Historian Dr Sarah Waheed’s new book Chand Bibi: The Lives and Legends of a Warrior Queen revisits the life of a sixteenth-century Deccan ruler whose resistance to Mughal expansion and political leadership have largely remained outside mainstream historical narratives. Published by Penguin Random House India, the book reconstructs the life and legacy of Chand Bibi,…

Historian Dr Sarah Waheed’s new book Chand Bibi: The Lives and Legends of a Warrior Queen revisits the life of a sixteenth-century Deccan ruler whose resistance to Mughal expansion and political leadership have largely remained outside mainstream historical narratives.
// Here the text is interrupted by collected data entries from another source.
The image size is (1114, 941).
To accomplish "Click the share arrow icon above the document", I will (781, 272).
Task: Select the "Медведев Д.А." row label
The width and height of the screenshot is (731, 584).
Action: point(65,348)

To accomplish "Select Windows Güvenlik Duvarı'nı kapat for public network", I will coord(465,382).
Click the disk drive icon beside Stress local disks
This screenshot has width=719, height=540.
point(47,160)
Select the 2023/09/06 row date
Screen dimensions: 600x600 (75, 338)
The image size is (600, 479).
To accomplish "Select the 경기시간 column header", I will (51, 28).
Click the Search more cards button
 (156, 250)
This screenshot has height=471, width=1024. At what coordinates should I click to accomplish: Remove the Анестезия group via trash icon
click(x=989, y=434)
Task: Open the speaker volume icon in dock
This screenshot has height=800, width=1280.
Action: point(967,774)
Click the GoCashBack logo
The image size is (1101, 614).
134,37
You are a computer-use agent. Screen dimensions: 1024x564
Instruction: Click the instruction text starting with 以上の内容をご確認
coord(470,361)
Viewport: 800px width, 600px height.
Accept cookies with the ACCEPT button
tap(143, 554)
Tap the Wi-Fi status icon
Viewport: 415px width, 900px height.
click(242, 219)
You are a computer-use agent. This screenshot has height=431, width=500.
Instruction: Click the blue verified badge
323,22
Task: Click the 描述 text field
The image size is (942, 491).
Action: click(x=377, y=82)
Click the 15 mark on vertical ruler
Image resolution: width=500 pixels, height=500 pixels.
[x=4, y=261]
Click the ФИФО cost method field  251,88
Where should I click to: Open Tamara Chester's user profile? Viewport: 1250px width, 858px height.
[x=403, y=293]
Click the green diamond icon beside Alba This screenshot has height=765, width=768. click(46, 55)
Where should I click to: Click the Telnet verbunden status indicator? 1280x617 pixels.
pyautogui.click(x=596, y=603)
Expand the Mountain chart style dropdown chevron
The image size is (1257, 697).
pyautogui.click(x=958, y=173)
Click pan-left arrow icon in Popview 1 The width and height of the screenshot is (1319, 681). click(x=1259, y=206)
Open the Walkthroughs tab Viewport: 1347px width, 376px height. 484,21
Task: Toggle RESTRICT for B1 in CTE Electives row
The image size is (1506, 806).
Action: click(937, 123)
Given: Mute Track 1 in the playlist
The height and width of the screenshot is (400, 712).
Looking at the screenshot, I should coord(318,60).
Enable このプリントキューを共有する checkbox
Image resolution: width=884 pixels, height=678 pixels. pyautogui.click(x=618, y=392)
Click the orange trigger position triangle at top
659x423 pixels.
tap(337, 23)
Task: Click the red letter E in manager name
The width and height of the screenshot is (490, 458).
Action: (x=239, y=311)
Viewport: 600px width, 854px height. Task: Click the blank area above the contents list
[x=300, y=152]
Published by Penguin Random House India, the book reconstructs the life and legacy of Chand Bibi, the queen-regent of Ahmadnagar who defended the Deccan against Mughal imperial forces in 1595 and emerged as one of the most formidable political and military figures of her time.

Blending biography with historical investigation, the book goes beyond the story of a single ruler to explore larger questions about memory, power and historical erasure. It examines how archives, folklore and oral histories shape public understanding of the past, particularly in relation to women and regional histories often pushed to the margins.

At the centre of the narrative lies a long-standing historical mystery surrounding Chand Bibi’s death. Historical accounts differ sharply — some claim she was killed by her own soldiers, others suggest she died by suicide to avoid capture, while another version proposes she escaped altogether.

Drawing on archival research, oral histories and years of work across Hyderabad and the Deccan, including research at institutions such as the Salar Jung Museum and Telangana State Archives, Waheed uses these conflicting narratives to investigate how history itself is constructed through evidence, contradiction and memory.

Set against the politically dynamic world of the Deccan Sultanates, the book also revisits questions of sovereignty, gender and Muslim women’s political authority in medieval India.

Scholars and historians have described the work as an important contribution to recovering overlooked histories of the Deccan and expanding conversations around India’s plural and layered past.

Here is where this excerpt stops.